Dabei war es Philipp Pomer, der in der 86. Minute hochgestiegen war und den Ball zum 1:1-Unentschieden in die Maschen geköpft hatte – ein durchaus verdienter Punktegewinn für die Innviertler in einem packenden zweiten Durchgang. Karim Konate hatte die vor allem zu Beginn deutlich stärkeren Salzburger erst in der 84. Minute in Front gebracht.
Durch das zweite Unentschieden der Saison verpasste Salzburg zumindest vorübergehend den Sprung an die Tabellenspitze, liegt mit einem Spiel mehr einen Zähler hinter dem noch makellosen LASK. Ried bleibt derweil vorerst Achter.

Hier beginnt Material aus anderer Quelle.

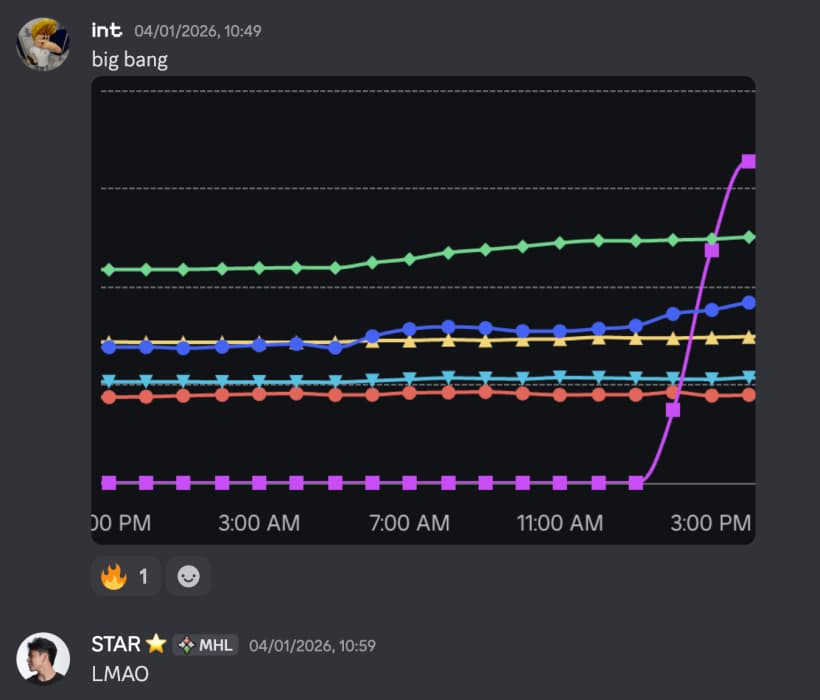This screenshot has height=700, width=820.
Task: Open the chart image attachment
Action: pos(422,310)
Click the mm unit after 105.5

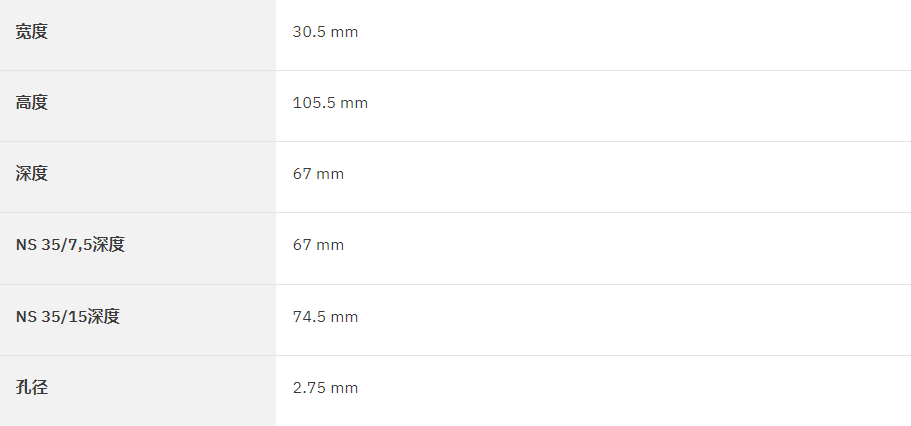pos(354,104)
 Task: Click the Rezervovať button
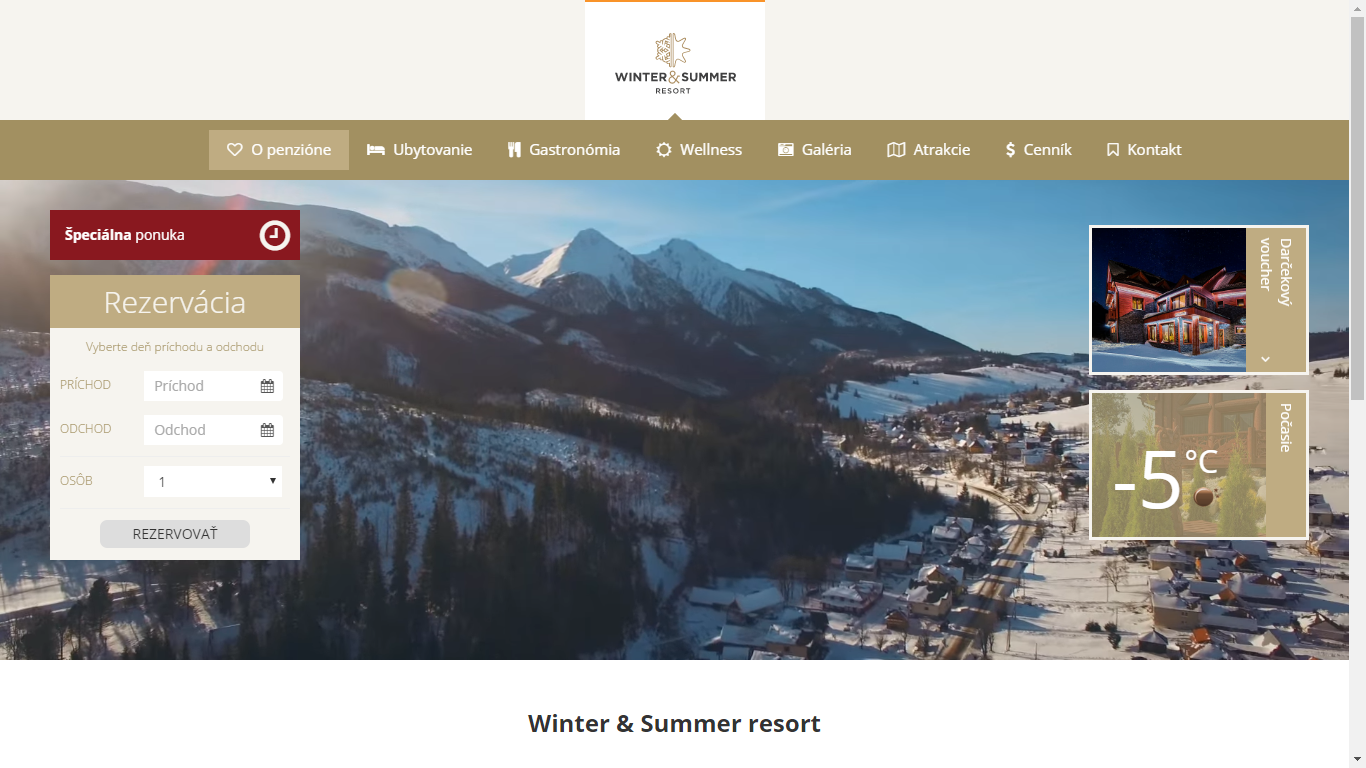[x=175, y=534]
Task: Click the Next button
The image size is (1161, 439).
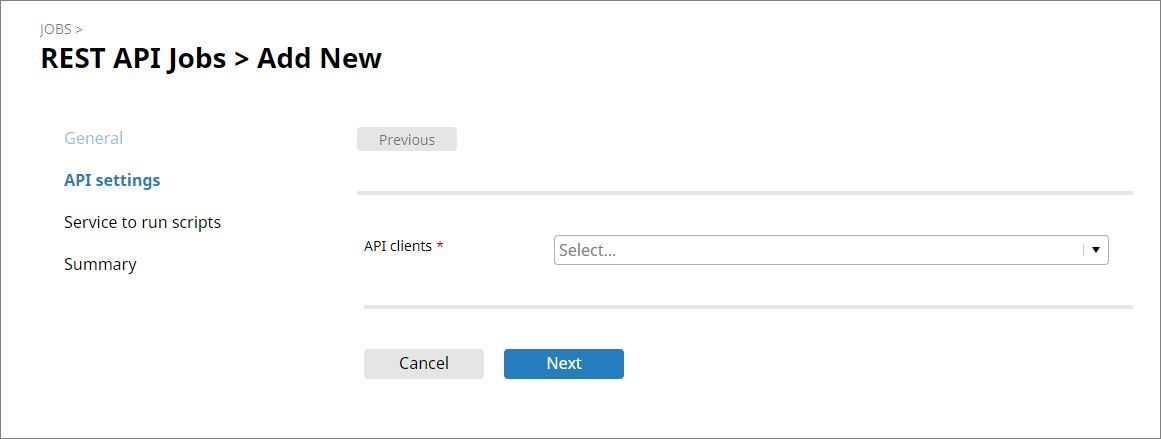Action: (x=563, y=364)
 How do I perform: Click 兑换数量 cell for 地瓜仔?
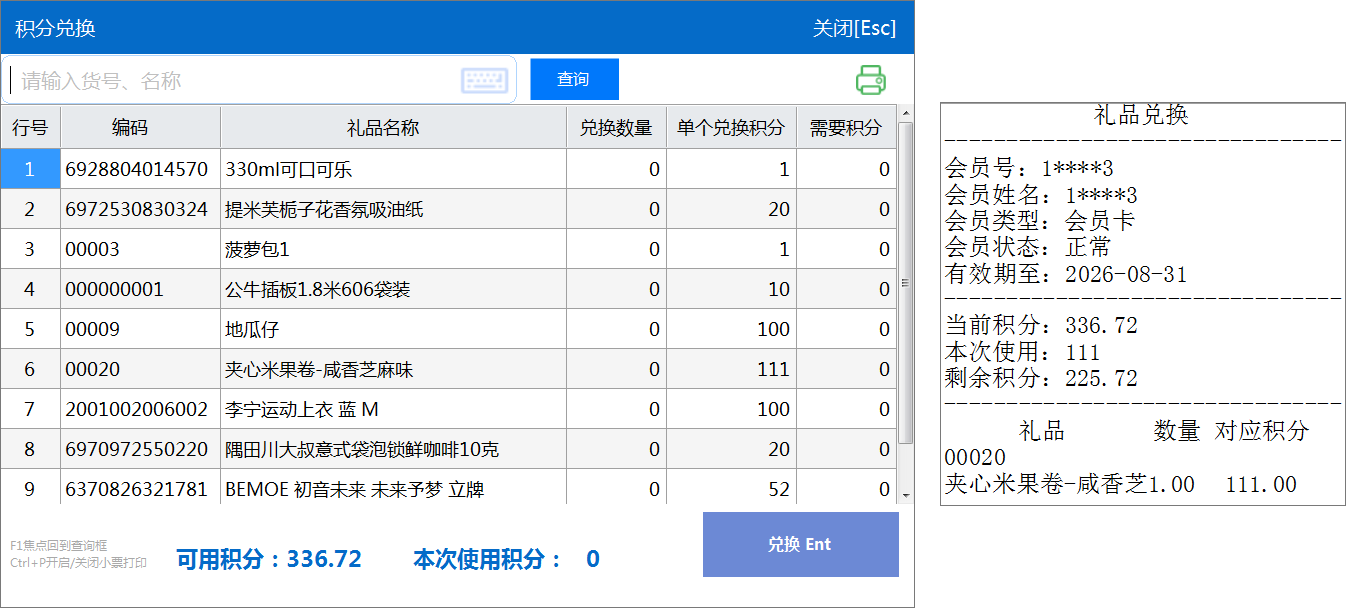coord(616,330)
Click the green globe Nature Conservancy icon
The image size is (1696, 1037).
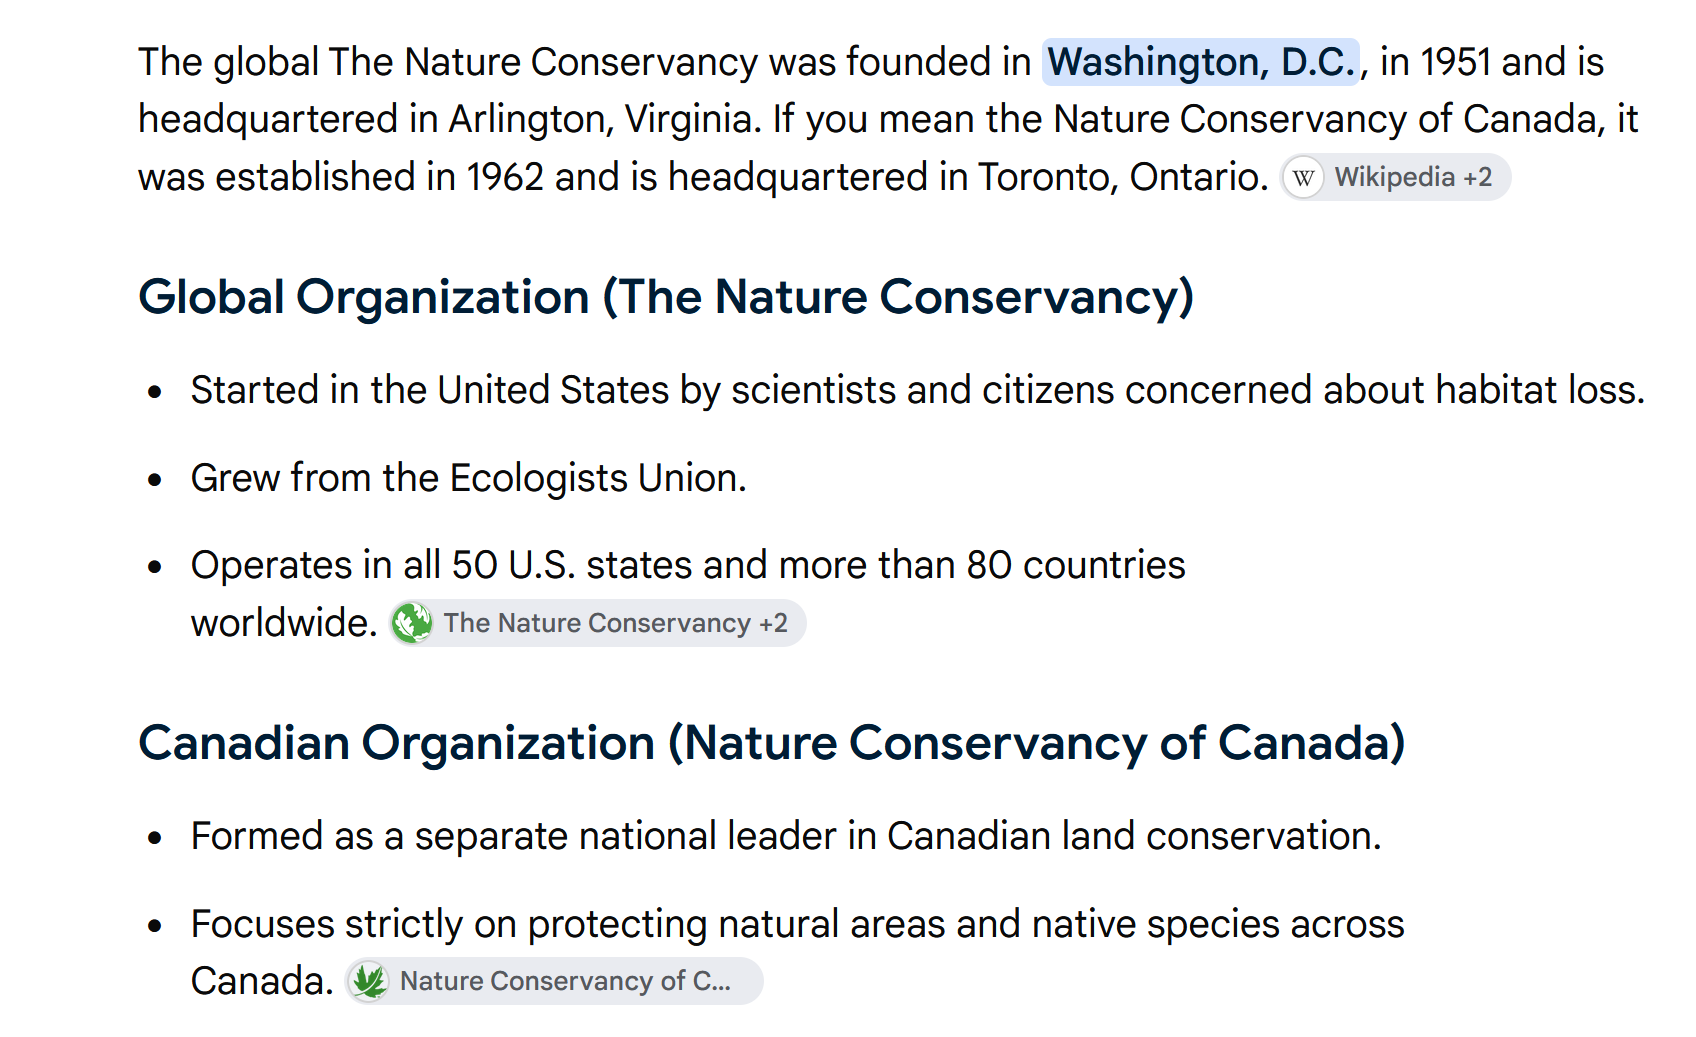pyautogui.click(x=412, y=623)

Salzburg-Trainer Danny Röhl schickte dieselbe Elf aufs Feld, die vor eineinhalb Wochen Rapid mit 5:1 aus dem Stadion geschossen hatte. Und diese Elf machte gleich von Beginn an Druck. So traf Edmund Baidoo in der neunten Minute nur die Stange, konnten Ried-Keeper Andreas Leitner und Teamkollege Oliver Steurer nur im Verbund klären. Auch in der 33. Minute war Leitner gegen Baidoo zur Stelle. Jorbe Vertessen hämmerte in der 27. Minute völlig frei drüber. Die Rieder hielten zwar defensiv dagegen, blieben in Halbzeit eins aber ohne Torschuss. Rieds Martin Rasner war in der 44. Minute im Salzburger Strafraum zu Boden gegangen, die Pfeife von Referee Julian Schnur blieb bei dessen Bundesliga-Debüt aber zurecht stumm.
Nach Seitenwechsel machten die Salzburger weiterhin Druck, Vertessen vergab gleich im Doppelpack per Kopf (51., 54.). Zuvor hatte es aufseiten der Gastgeber Pape Sissoko probiert, knapp über die Latte geschossen (49.). Beim Kopfball von Samuel Chukwudi war Christian Zawieschitzky, die neue Salzburger Nummer eins, zur Stelle.
In der hitzigen Schlussphase gelang Konate dann der 1:0-Führungstreffer der Bullen mit dem Außenrist, nachdem ihm der Ball im Strafraum vor die Füße geflogen war (84.). Doch die Führung hielt keine drei Minuten, ehe Pomer per Kopf auf 1:1 stellte (86.), bei einem Eckball von Yusuf Maart zur Stelle war.